Интернациональной марксистской утопии Унгерн противопоставил идею не национальную, как другие вожди Белого движения, а равно всемирную и столь же утопичную — возрождение монархий от Китая до Европы. Абсолютная монархия признавалась более совершенной формой правления, чем конституционная, но тоже не идеальной. Предпочтение отдавалось теократии.
«Наивысшее воплощение идеи царизма — это соединение божества с человеческой властью, как был Богдыхан в Китае, Богдо-хан в Халхе и в старые времена — русские цари», — на одном из допросов высказал Унгерн свое кредо. При этом собственно о Богдо-гэгене он говорил без пиетета, называл его просто «хутухтой» и добавлял, что «хутухта любит выпить, у него еще имеется старое шампанское». В глазах Унгерна, тогда уже воинствующего трезвенника, это был крупный недостаток, но пороки того или иного воплощения «идеи царизма» не могли поколебать саму идею.
«Я смотрю так, — излагал он свои воззрения на роль монарха и аристократии, — царь должен быть первым демократом в государстве. Он должен стоять вне классов, должен быть равнодействующей между существующими в государстве классовыми группировками. Обычный взгляд на аристократию тоже неправильный. Она всегда была в некотором роде оппозиционной. История нам показывает, что именно аристократия по большей части убивала царей. Другое дело — буржуазия. Она способна только сосать соки из государства, и она-то довела страну до того, что теперь произошло. Царь должен опираться на аристократию и крестьянство. Один класс без другого жить не могут». Унгерн потому и был противником Колчака, что считал его либерально-буржуазным диктатором — «избранником богачей», как назвал адмирала атаман Анненков.
«Идея монархизма — главное, что толкало меня на путь борьбы», — заявлял Унгерн. В том виде, в каком он излагал эту идею, она банальна, но убеждения, ради которых человек готов идти на смерть, редко отличаются оригинальностью.
Источником своей веры Унгерн называл Священное писание, где будто бы содержится указание на то, что время реставрации монархий уже «наступает». Библию он знал плохо, но это и неважно. Убежденность в божественном происхождении самой идеи монархии («Небо ниспошлет на землю царей», — уверял Унгерн князя Цэндэ-гуна) сочеталась в нем с печальным подозрением, что эта истина во всей ее полноте открыта только ему. «Из настоящих монархистов на свете остался один я», — говорил он.

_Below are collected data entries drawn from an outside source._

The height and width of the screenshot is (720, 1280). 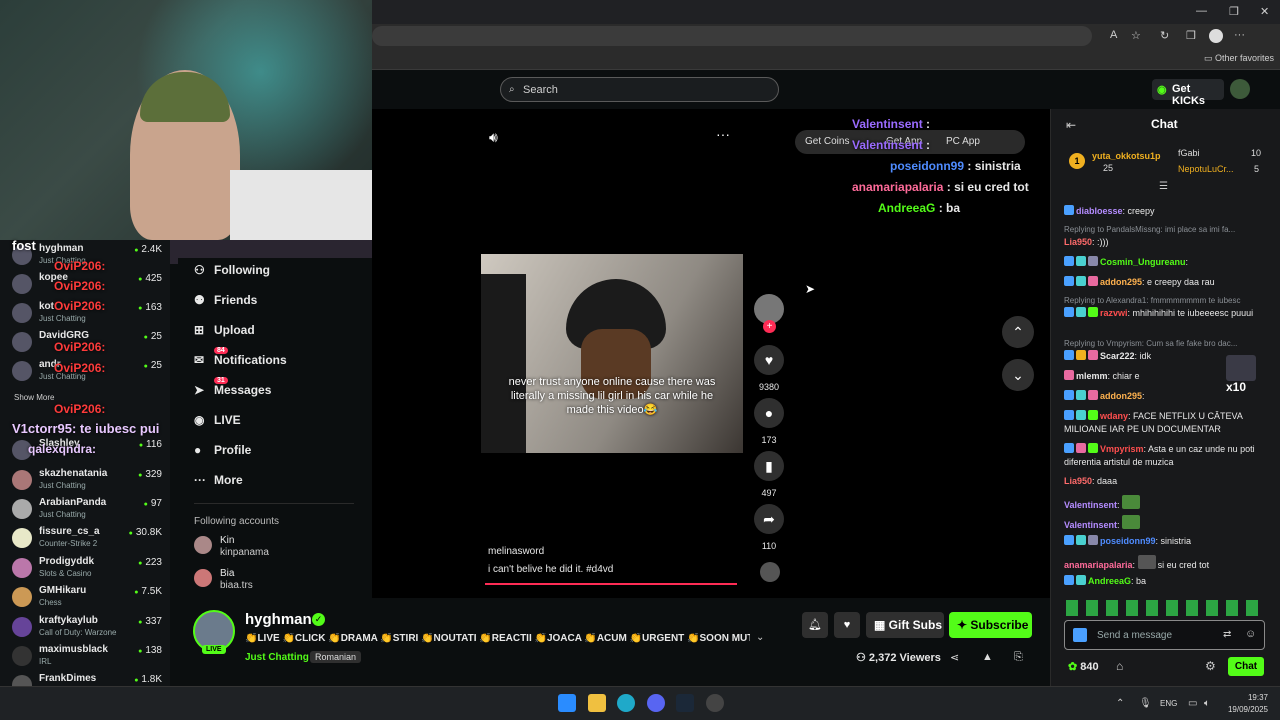 I want to click on chat-username: Cosmin_Ungureanu, so click(x=1143, y=262).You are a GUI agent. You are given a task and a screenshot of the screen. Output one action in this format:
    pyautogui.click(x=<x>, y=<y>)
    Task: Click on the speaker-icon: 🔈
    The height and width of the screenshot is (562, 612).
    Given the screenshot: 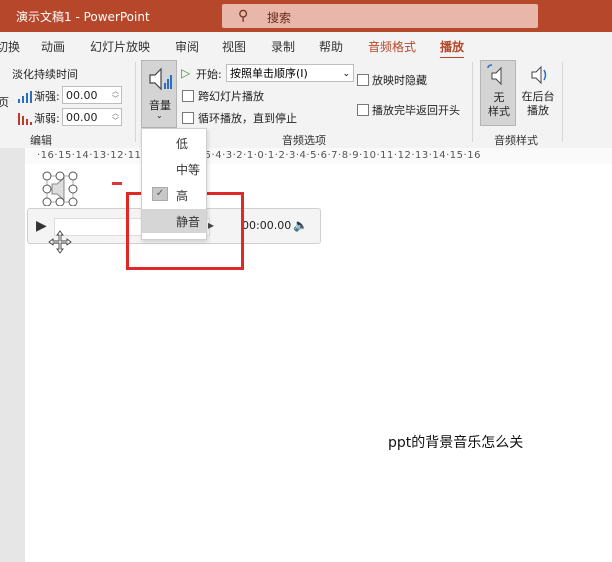 What is the action you would take?
    pyautogui.click(x=300, y=225)
    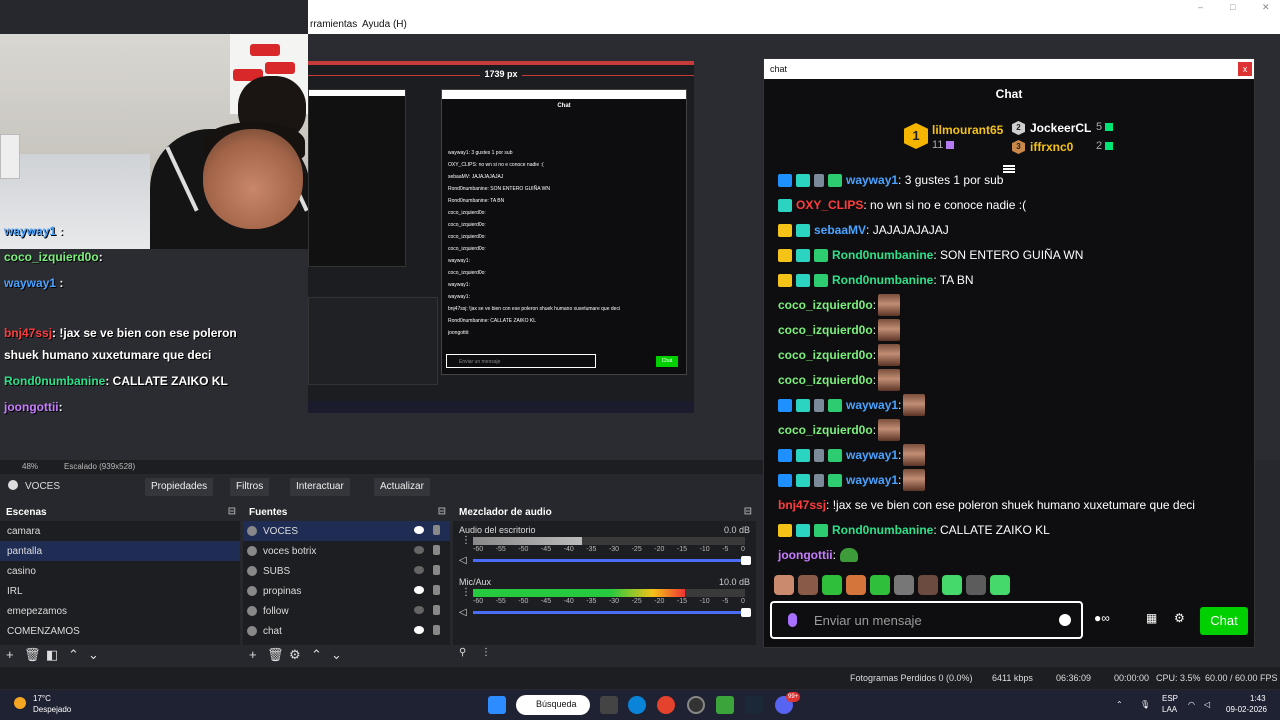 This screenshot has width=1280, height=720. Describe the element at coordinates (1120, 705) in the screenshot. I see `chevron-up-icon: ⌃` at that location.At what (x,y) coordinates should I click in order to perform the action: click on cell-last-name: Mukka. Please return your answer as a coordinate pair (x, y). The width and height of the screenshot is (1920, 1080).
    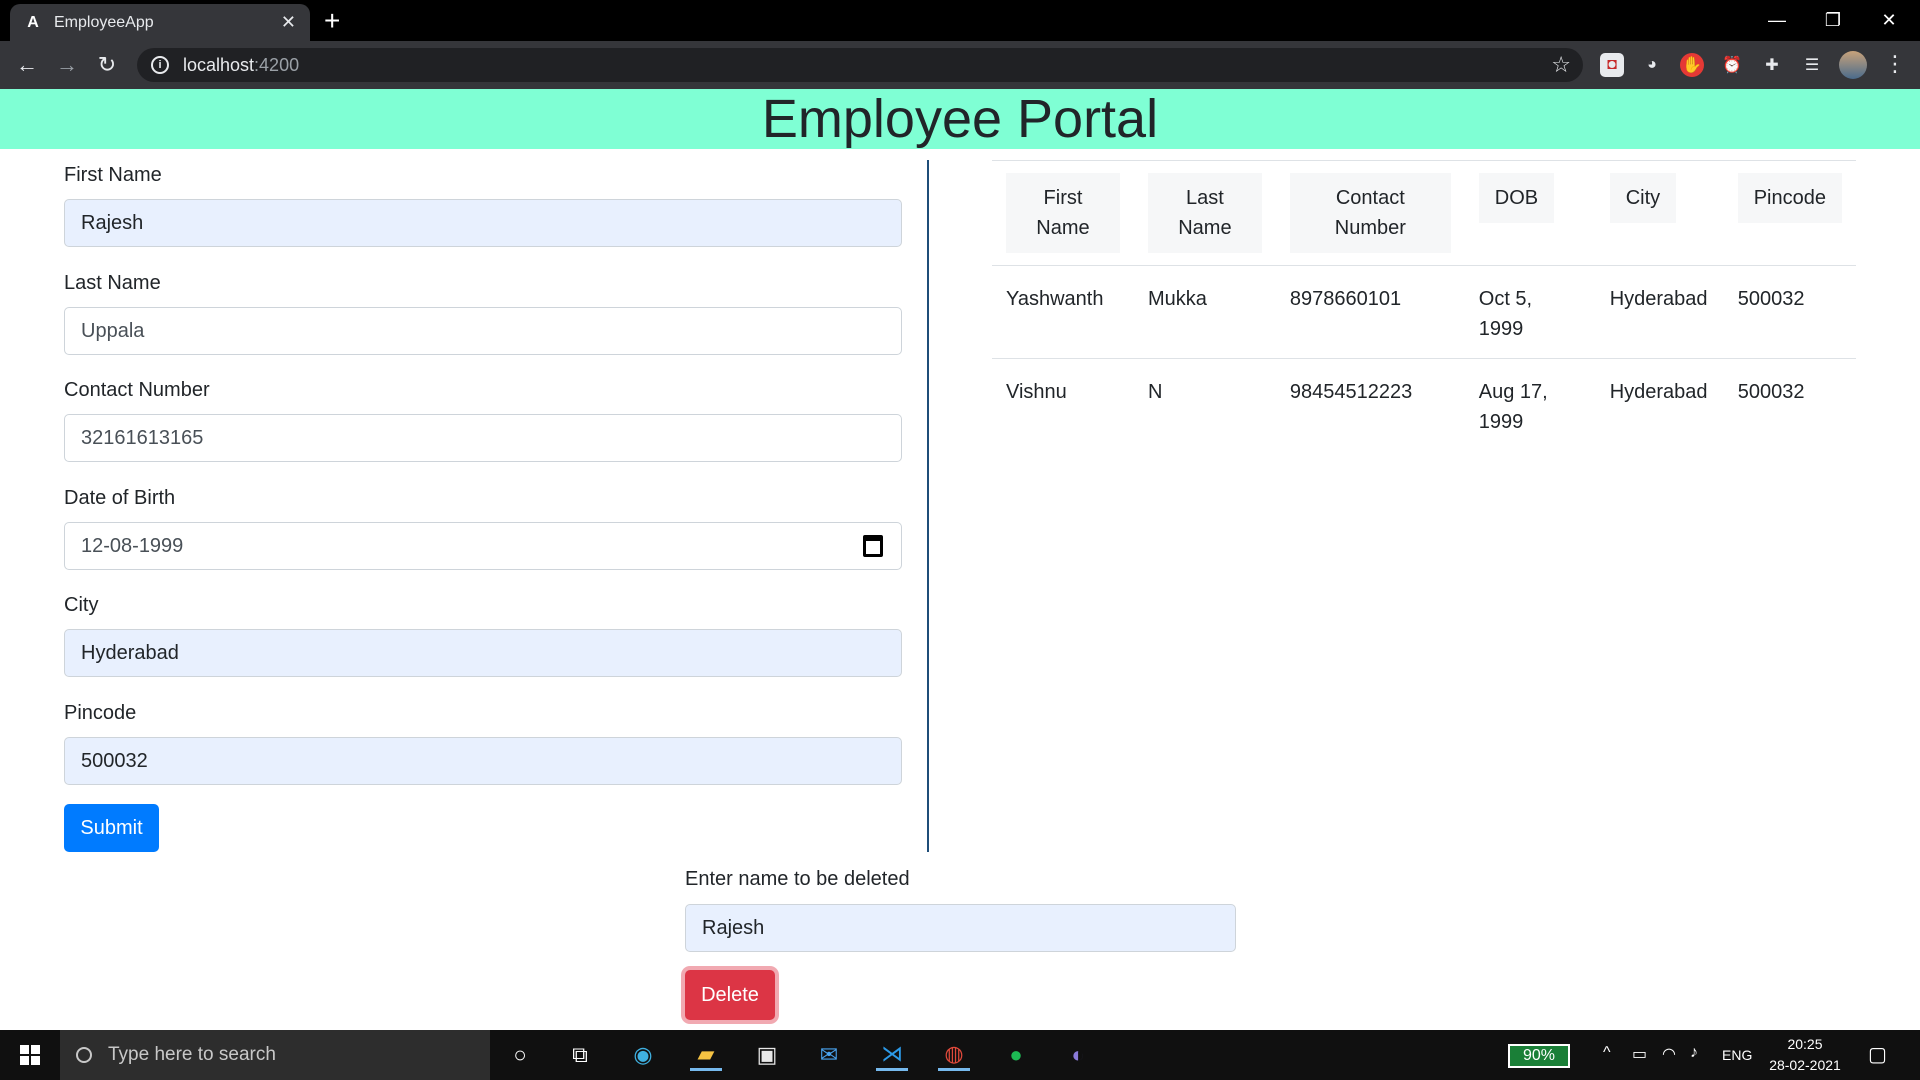
    Looking at the image, I should click on (1204, 312).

Рассуждения о монархии как «равнодействующей» силе — не более чем попытка перевести откровение на язык профанов. По протоколам допросов заметно, как Унгерн, на все вопросы отвечавший с неизменным спокойствием, начинает волноваться, едва дело касается этой важнейшей для него темы. В протоколе прямая речь заменена косвенной, но даже в таком виде ощущается ее ритмичность, слышны фонетические переклички, выдающие возбуждение говорящего, а ключевое слово, как заклинание, повторяется трижды. «Он верит, — записывает протоколист, — что приходит время возвращения монархии. До сих пор все шло на убыль, а теперь должно идти на прибыль, и повсюду будет монархия, монархия, монархия».
Так говорить и чувствовать способен лишь человек, сознающий свою особую роль в предначертанном свыше историческом процессе. Если сам процесс закономерен, значит, не могло быть случайностью появление его, Унгерна, среди монголов, которых он ценил как стихийных монархистов и противопоставлял едва ли не всем остальным народам. Здесь, в Монголии, благодаря его усилиям, колесо истории сделало первый оборот вспять, по направлению к золотому веку человечества, и не имело никакого значения, что произошло это на краю света, за пределами цивилизованного мира, в городе, о существовании которого большинство европейцев попросту не подозревало.
На границе и в Гоби
Уже на следующий день после взятия Урги на стенах домов, на заборах в центре города и на Захадыре расклеили объявления с призывом добровольно поступать на службу в Азиатскую дивизию. Под ними стояла подпись Унгерна. «Было ясно, что пока просит честно, а потом погонит ташуром», — вспоминал Торновский, благоразумно откликнувшийся на этот призыв, хотя у него с 1918 года «сердце не лежало к семеновцам». Регистрация добровольцев проходила в здании «Монголора». Среди них оказался и служивший раньше у Дутова подполковник Владимир Рерих, младший брат Николая Рериха, тоже художник, автор пейзажа в известной картине брата «Человечьи праотцы». Позже он стал начальником тыла Азиатской дивизии и единственным тыловиком, к кому Унгерн относился с уважением.